┌─ Extracted data

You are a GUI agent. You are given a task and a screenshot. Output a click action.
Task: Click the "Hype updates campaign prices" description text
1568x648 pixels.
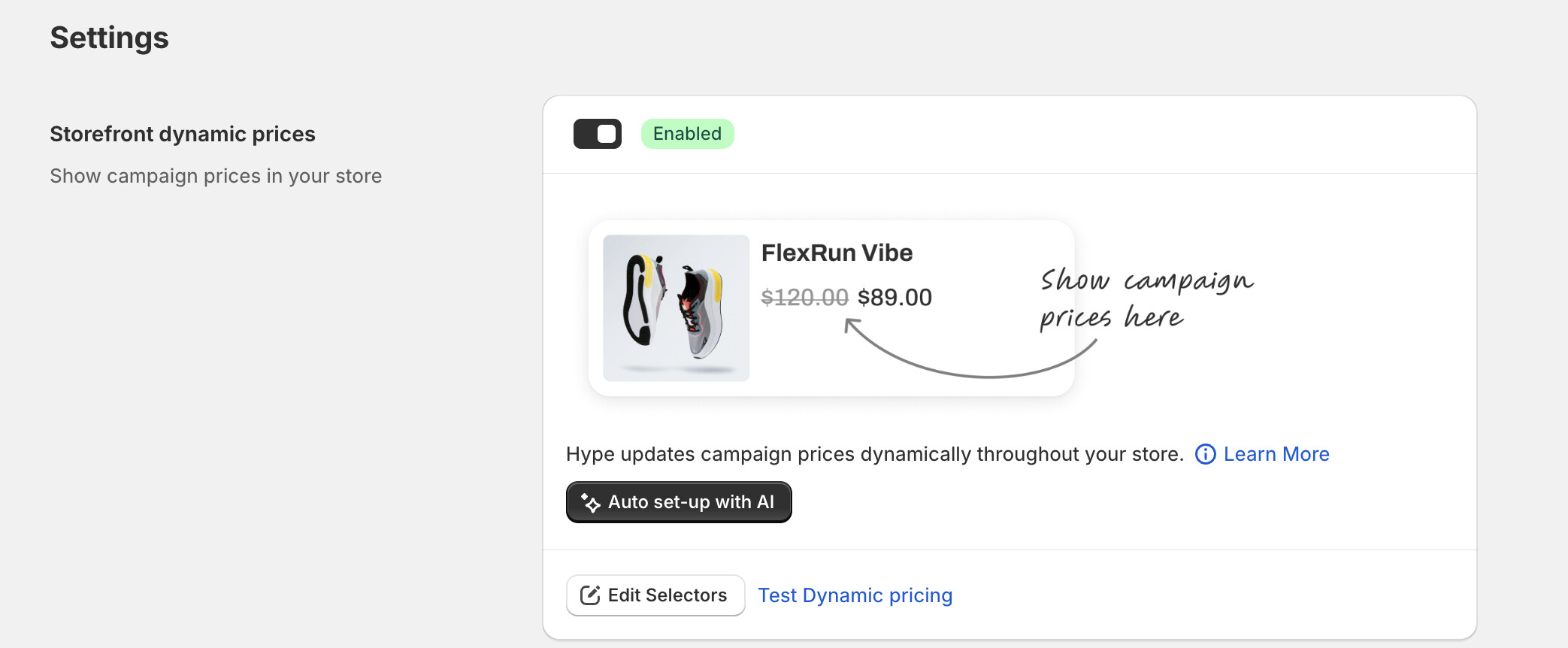coord(874,455)
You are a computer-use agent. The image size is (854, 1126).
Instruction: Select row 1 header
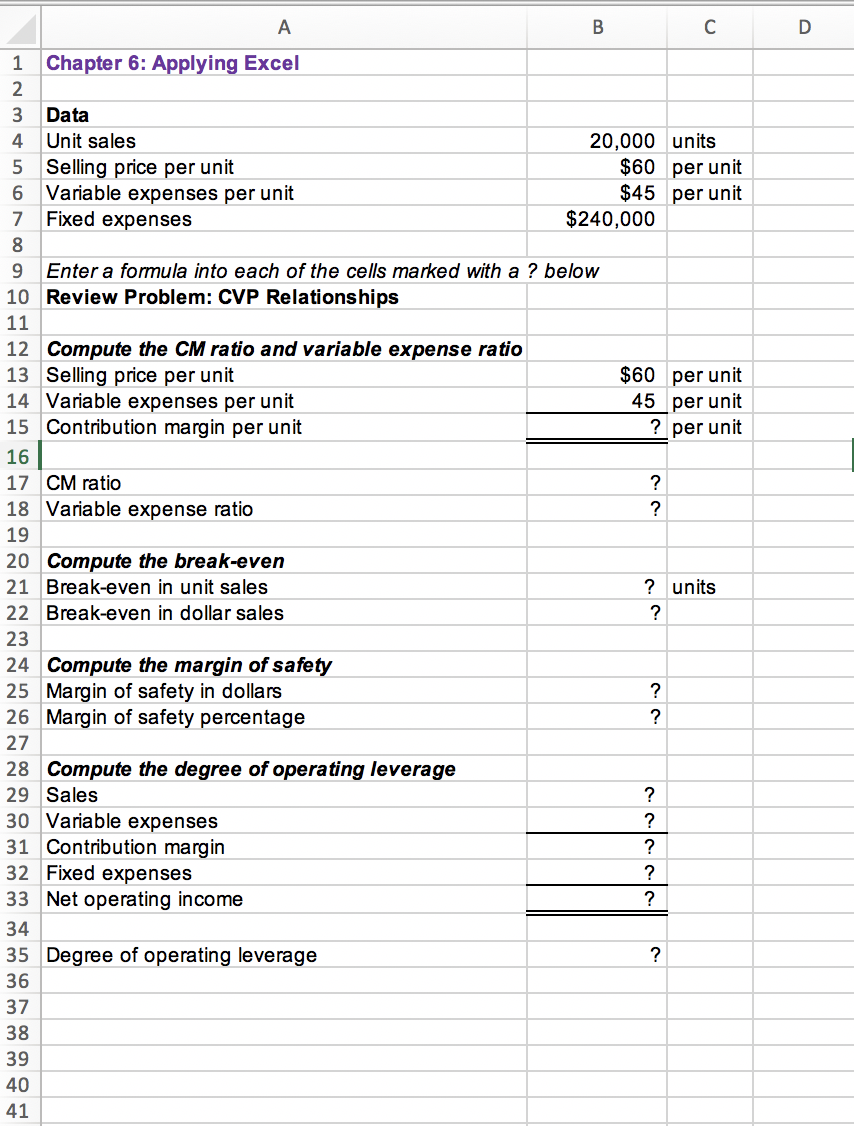(18, 62)
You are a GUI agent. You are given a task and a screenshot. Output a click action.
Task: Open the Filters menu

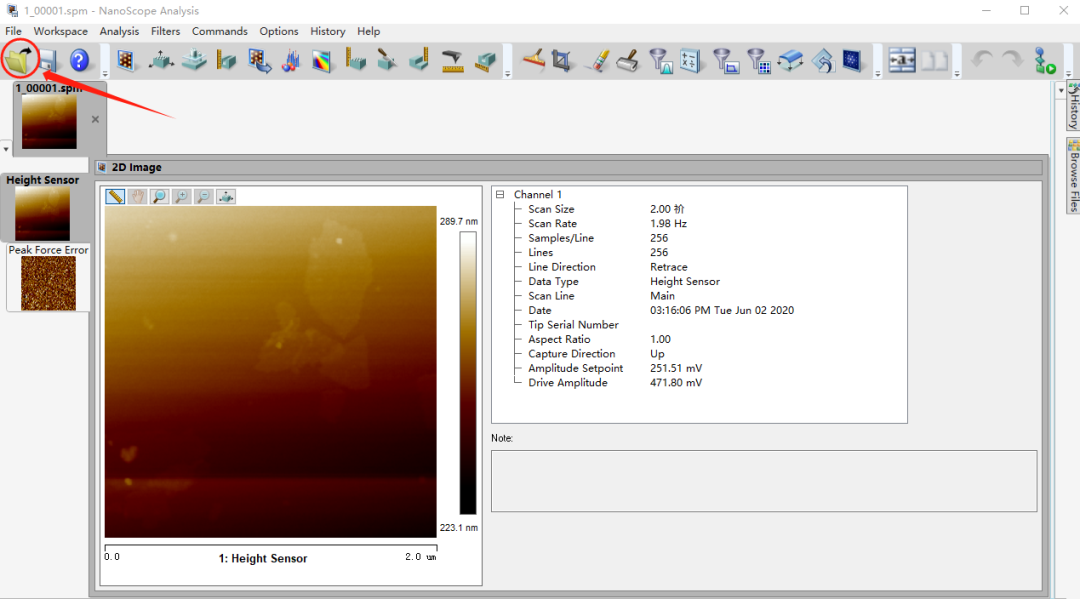165,31
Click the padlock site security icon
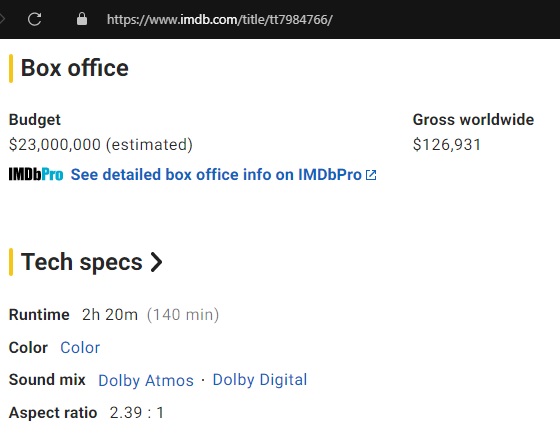The image size is (560, 438). [x=82, y=19]
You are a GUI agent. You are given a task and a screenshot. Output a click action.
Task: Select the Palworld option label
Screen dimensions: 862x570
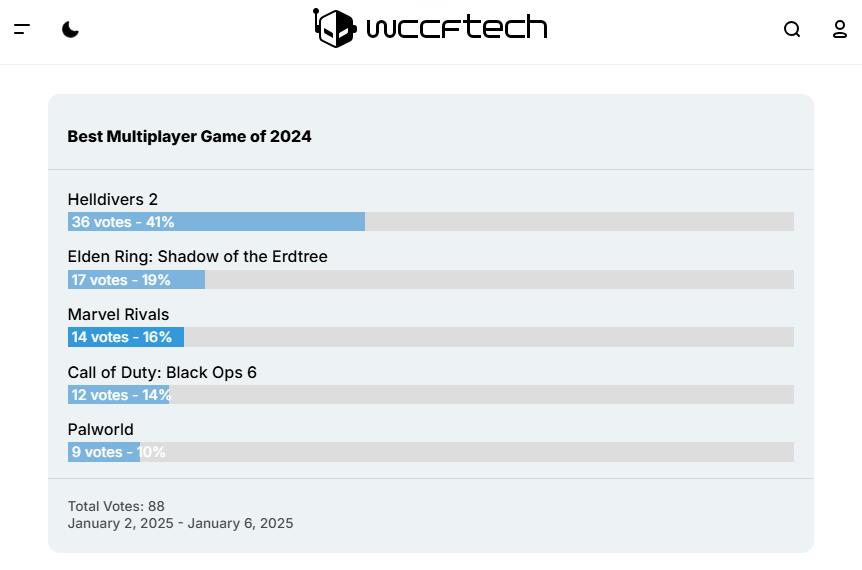coord(101,429)
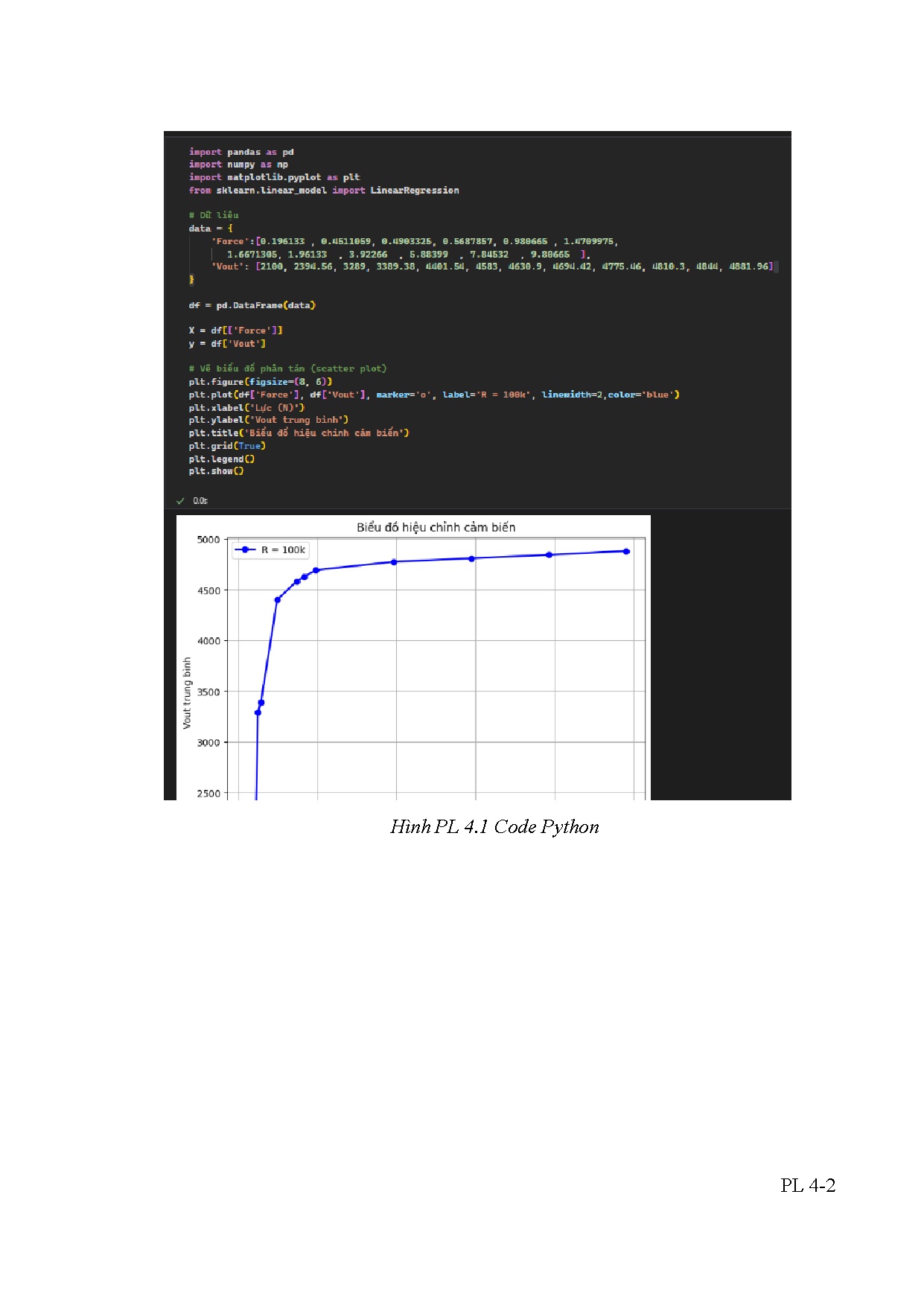
Task: Click the blue legend marker for R = 100k
Action: (x=245, y=550)
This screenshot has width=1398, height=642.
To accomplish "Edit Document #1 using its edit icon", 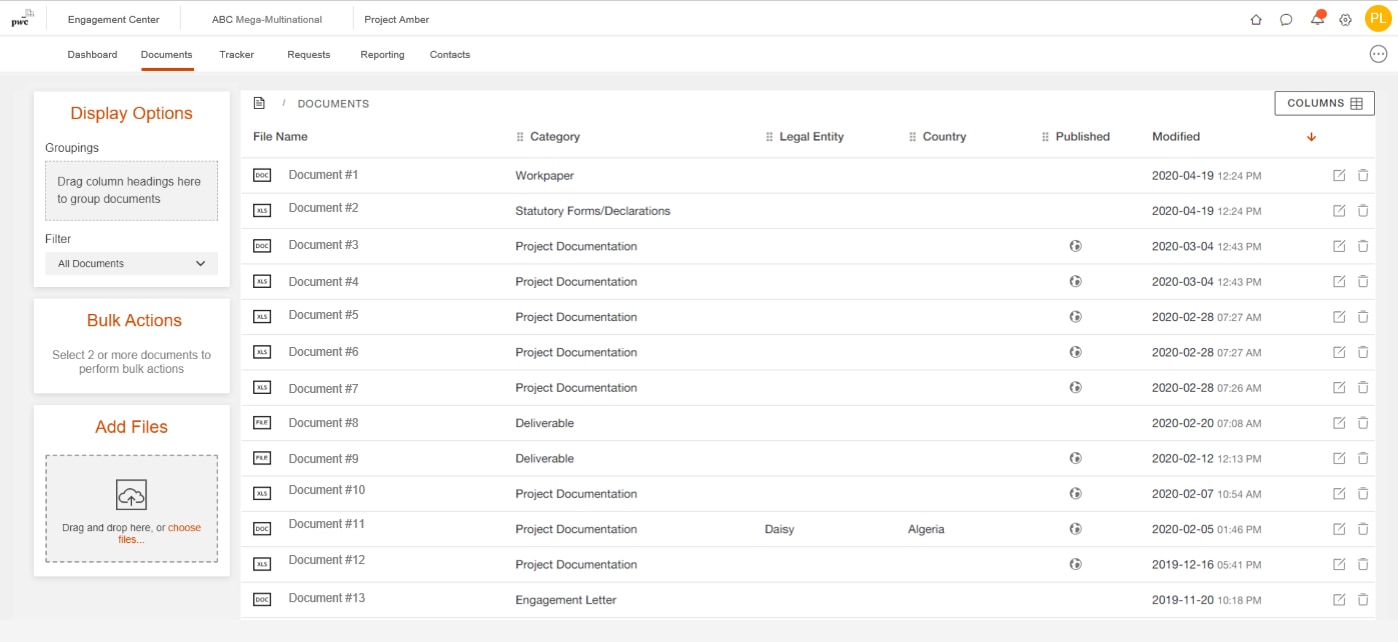I will coord(1339,176).
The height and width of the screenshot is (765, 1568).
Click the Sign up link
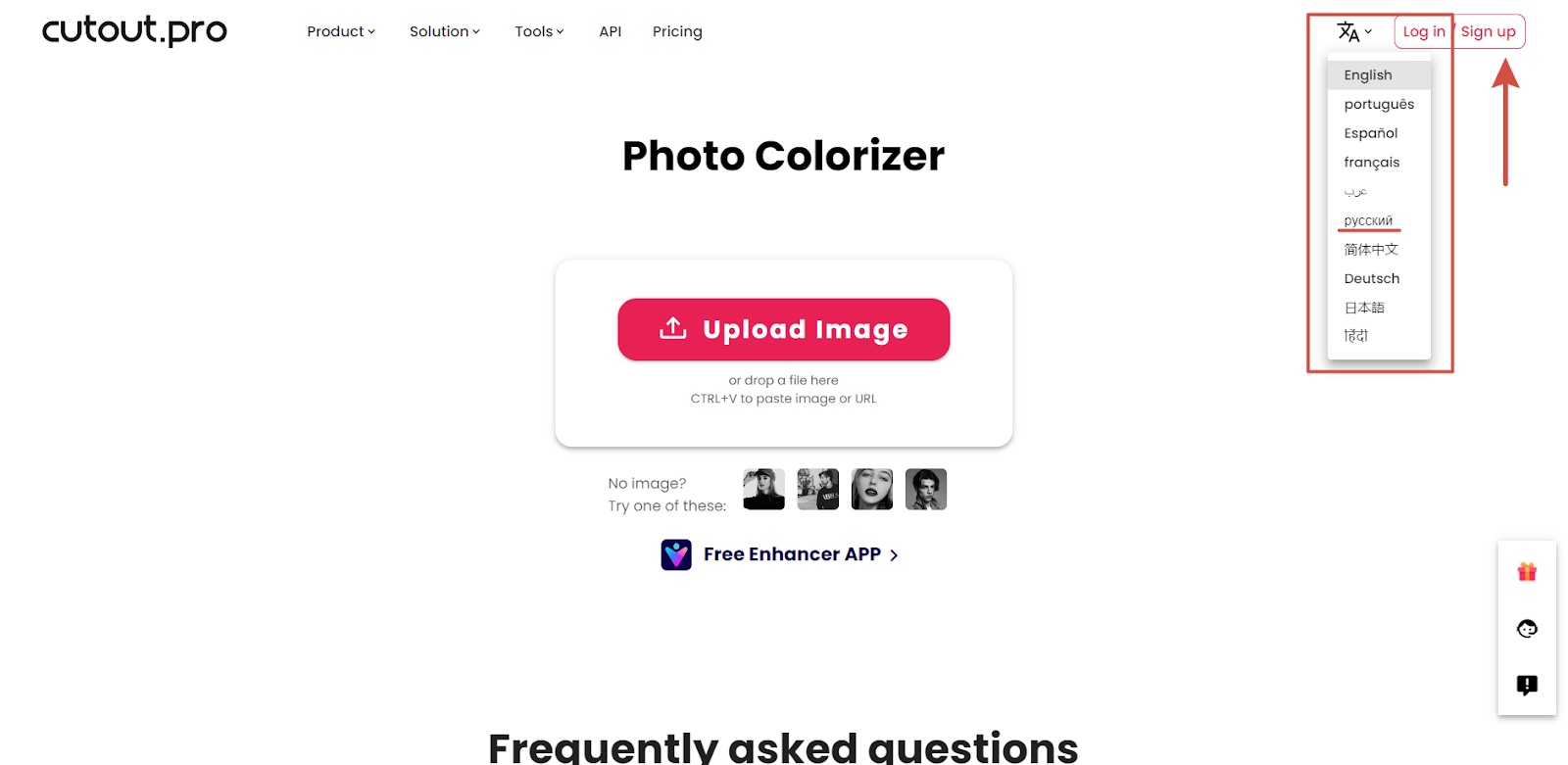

└─

Copy out the lines of the data where the word "height" can be found.

This screenshot has width=1398, height=642.
The height and width of the screenshot is (765, 1568).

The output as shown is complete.